Bulgaria's sea and river ports are seeing something of a renaissance as trans-European transport networks are developed and investment and traffic increase. Water transport, which some felt had been superseded in most sectors by cheaper air travel and better roads, has reasserted itself and is being integrated with other forms of transport.
Bulgaria's strategic location, on the river Danube and with ever-improving links across the Black Sea and beyond, as well as to Europe and Turkey, combined with EU membership, give it significant potential as a transport and logistic hub.
On August 1 it was announced that Slovenian port operator Luka Koper was to expand its operations into Romania and Bulgaria.
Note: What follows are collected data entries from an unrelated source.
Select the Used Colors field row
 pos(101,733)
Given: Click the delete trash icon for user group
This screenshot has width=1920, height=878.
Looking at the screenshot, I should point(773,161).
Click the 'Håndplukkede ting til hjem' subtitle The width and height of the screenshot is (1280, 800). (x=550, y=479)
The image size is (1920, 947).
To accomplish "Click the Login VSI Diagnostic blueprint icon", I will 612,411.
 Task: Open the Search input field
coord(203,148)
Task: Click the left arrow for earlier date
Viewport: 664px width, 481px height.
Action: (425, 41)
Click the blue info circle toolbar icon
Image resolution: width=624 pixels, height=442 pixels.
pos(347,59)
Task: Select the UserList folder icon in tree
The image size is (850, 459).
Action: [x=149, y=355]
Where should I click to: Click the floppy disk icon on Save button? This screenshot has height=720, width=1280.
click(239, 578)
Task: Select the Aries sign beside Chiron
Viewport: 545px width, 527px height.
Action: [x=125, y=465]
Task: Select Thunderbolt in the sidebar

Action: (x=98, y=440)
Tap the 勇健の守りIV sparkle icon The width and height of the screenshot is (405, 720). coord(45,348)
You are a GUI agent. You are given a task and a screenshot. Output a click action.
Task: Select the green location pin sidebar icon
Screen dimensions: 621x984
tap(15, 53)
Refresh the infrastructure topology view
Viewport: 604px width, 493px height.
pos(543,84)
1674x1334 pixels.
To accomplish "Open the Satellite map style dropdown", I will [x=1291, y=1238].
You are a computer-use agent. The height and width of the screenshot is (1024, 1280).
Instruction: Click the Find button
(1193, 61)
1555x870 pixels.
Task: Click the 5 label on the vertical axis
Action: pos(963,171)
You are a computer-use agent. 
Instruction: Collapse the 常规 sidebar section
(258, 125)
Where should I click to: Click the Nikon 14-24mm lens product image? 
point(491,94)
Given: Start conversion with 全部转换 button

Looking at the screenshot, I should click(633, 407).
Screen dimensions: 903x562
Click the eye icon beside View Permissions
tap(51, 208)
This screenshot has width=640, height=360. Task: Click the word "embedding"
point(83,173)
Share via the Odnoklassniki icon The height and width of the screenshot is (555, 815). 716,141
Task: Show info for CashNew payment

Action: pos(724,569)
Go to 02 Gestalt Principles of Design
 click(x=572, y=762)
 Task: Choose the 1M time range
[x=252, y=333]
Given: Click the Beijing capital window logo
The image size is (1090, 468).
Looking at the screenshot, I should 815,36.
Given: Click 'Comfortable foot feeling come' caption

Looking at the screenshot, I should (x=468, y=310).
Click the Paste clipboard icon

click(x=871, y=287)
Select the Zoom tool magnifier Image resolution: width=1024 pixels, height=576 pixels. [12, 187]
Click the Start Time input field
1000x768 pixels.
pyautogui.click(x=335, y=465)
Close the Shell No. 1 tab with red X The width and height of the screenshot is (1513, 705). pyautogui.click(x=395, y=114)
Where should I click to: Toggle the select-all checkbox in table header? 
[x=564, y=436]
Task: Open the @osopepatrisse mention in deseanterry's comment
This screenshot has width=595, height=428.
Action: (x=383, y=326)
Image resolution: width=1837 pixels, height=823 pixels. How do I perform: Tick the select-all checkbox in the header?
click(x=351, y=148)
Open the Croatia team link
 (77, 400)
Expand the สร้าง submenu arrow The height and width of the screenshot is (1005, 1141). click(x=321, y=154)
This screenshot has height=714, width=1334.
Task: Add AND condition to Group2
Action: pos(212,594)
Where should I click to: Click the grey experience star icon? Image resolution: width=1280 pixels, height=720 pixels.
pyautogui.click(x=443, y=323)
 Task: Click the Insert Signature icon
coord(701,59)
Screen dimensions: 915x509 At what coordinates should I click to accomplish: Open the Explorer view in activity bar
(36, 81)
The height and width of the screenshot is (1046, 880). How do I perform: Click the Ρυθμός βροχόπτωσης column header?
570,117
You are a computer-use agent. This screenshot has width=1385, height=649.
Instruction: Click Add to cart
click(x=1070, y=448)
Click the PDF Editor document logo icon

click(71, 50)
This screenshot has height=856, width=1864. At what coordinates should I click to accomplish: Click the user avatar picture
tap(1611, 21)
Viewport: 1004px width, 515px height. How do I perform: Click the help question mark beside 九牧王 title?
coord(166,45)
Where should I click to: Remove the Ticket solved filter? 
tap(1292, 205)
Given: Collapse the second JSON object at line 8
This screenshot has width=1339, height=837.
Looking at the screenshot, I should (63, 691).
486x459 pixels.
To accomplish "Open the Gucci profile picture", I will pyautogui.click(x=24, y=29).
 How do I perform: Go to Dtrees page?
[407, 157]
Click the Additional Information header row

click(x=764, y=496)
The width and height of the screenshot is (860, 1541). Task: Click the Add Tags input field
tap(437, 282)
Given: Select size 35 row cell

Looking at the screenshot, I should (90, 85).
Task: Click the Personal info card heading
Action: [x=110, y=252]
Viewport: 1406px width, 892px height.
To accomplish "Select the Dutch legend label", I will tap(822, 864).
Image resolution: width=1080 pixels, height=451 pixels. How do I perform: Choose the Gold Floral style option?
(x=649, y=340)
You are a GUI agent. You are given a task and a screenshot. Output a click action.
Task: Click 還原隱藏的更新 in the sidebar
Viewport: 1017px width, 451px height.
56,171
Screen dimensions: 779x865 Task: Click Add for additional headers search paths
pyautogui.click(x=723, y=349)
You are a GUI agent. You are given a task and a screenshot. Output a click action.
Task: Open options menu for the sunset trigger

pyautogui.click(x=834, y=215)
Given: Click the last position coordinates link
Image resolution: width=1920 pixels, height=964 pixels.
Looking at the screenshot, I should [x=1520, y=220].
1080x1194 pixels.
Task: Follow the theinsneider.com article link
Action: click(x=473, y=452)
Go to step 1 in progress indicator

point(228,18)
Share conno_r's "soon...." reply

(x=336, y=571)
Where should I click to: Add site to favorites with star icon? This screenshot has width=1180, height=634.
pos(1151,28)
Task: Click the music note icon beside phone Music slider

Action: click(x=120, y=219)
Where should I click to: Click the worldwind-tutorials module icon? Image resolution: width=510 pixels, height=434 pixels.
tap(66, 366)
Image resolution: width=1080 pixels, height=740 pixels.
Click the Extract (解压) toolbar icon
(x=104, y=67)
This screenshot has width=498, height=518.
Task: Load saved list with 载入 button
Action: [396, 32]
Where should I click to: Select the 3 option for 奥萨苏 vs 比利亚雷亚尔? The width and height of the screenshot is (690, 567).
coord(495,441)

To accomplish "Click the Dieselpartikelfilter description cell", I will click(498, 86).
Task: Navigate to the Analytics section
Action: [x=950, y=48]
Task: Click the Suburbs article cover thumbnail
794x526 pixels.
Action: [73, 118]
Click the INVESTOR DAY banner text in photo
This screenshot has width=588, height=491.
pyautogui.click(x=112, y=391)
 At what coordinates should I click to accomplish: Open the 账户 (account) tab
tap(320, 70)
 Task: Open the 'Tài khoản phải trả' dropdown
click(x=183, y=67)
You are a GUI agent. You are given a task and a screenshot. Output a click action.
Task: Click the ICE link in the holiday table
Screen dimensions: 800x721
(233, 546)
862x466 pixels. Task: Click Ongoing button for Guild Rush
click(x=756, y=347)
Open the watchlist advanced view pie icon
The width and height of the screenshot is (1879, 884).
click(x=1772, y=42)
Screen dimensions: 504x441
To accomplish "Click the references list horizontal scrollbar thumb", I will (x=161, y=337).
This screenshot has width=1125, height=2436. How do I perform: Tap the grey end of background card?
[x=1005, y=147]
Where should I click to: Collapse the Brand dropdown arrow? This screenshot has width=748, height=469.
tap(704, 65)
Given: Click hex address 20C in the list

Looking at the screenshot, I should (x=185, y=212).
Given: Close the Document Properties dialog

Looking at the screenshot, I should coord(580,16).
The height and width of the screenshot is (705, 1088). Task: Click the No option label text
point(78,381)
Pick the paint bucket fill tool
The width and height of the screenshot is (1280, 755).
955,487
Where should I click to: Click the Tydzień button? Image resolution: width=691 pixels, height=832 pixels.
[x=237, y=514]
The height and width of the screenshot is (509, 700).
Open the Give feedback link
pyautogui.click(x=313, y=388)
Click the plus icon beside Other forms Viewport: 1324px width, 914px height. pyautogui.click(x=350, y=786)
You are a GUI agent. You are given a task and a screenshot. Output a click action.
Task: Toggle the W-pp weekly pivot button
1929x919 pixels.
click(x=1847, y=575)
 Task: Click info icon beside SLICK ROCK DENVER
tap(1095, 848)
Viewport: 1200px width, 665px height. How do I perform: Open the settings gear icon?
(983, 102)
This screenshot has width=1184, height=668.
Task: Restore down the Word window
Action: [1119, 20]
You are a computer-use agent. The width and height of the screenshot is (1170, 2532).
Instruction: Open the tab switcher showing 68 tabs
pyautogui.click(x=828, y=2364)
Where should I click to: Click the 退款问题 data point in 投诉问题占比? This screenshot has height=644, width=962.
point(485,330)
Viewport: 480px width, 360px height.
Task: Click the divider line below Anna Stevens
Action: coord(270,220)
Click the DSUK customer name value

The firm said it would be opening a representative office in the Bulgarian city of Ruse, which lies on the Danube, a short distance from the Romanian city of Giurgiu on the north bank. The two cities are linked by the only bridge over the river between the two countries. Luka Koper issued a statement saying EU accession meant that the countries "represent great potential for us".
Two potential projects which already interest the Slovenes are a roll-on/roll-off (ro-ro) ferry service between the Slovenian Adriatic port of Koper and Burgas, on the Black Sea coast of Bulgaria, and the overland transport of cargo originating in Bulgaria to Sezana, a transport hub in Slovenia, whence it can be transported to Italy. Investments worth $11.9m are already underway in Sezana, Luka Koper said.
Ruse is Bulgaria's fifth largest city and its major Danube port and border post with Romania. It lies on pan-European transport corridors VII (along the Danube) and IX (Helsinki-Alexandropoulos[a Greek port on the Aegean]). The corridors are major long-distance transportation routes in Central and Eastern Europe highlighted for development.
The city has seen something of a decline over recent decades, but the increase in funding for the development of the corridors and the effects of EU accession have given it a boost. Ruse has good connections to the Romanian port of Constanta, as well as Burgas and Varna, also on the Bulgarian Black Sea. Several Bulgarian port cities are seeing a renaissance due to an increase in both waterborne and overland freight.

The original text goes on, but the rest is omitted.